Bad Zwischenahn, Moorheilbad Gemeinde in Ammerland, Deutschland.
Bad Zwischenahn ist eine Moorheilbad-Gemeinde in Niedersachsen, die sich entlang des Zwischenahner Meers erstreckt, des drittgrößten Binnensees in Niedersachsen. Der Kurort bietet Thermalanlagen und Behandlungen mit regionalem Torf auf einer Höhe von etwa 7 Metern über dem Meeresspiegel.
Die Siedlung entstand im Jahr 1124, als Graf Egilmar von Oldenburg die Johanneskirche gründete. Diese erste urkundliche Erwähnung markierte den Beginn der dokumentierten Entwicklung der Region.
Die Gemeinde pflegt seit Generationen das Räuchern von Aalen, die mit Ammerländer Löffeltrunk serviert werden. Dieser Schnaps wird nach einem festen Ritual in einem langen Holzlöffel gereicht und in einem Zug getrunken.
Der Bahnhof an der Strecke Oldenburg–Leer verbindet die Gemeinde mit den umliegenden Regionen.

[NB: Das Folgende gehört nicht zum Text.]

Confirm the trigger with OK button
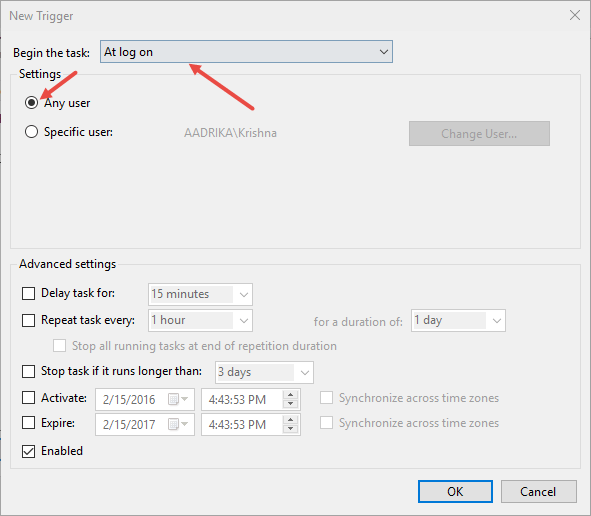591x516 pixels. click(x=455, y=492)
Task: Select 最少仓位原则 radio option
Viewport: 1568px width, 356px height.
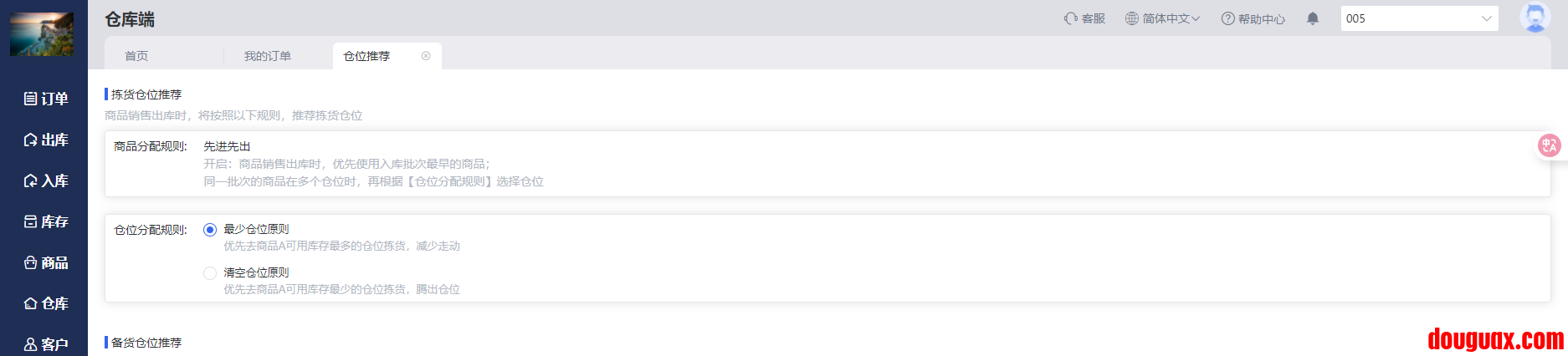Action: click(x=210, y=230)
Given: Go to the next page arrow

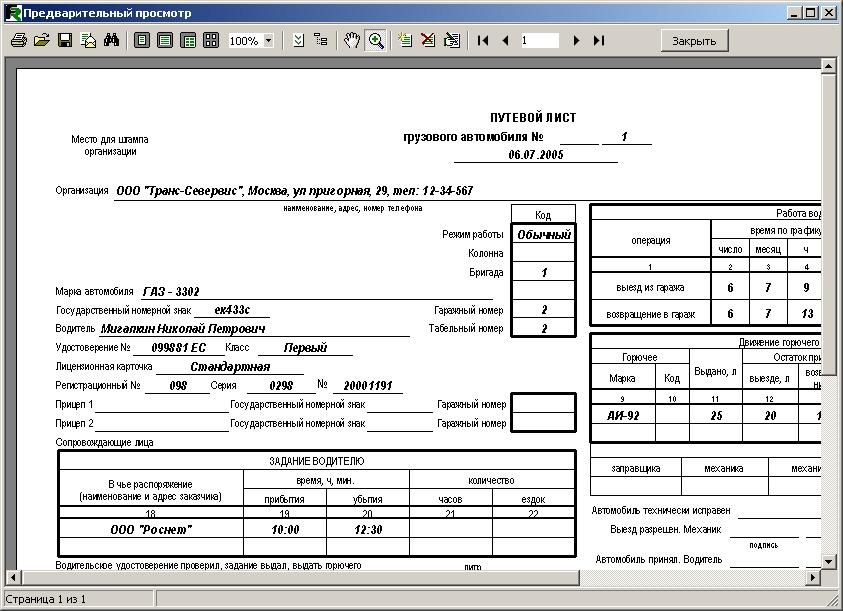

Regelmäßige Fährverbindungen über den See ermöglichen eine entspannte Fortbewegung innerhalb des Ortes.
Eine historische Windmühle aus dem Jahr 1811 wurde aus Westerstede hierher versetzt und dient heute als Museumshof. Sie beherbergt weitere versetzte Gebäude aus der gesamten Ammerland-Region, die frühere Bauweisen zeigen.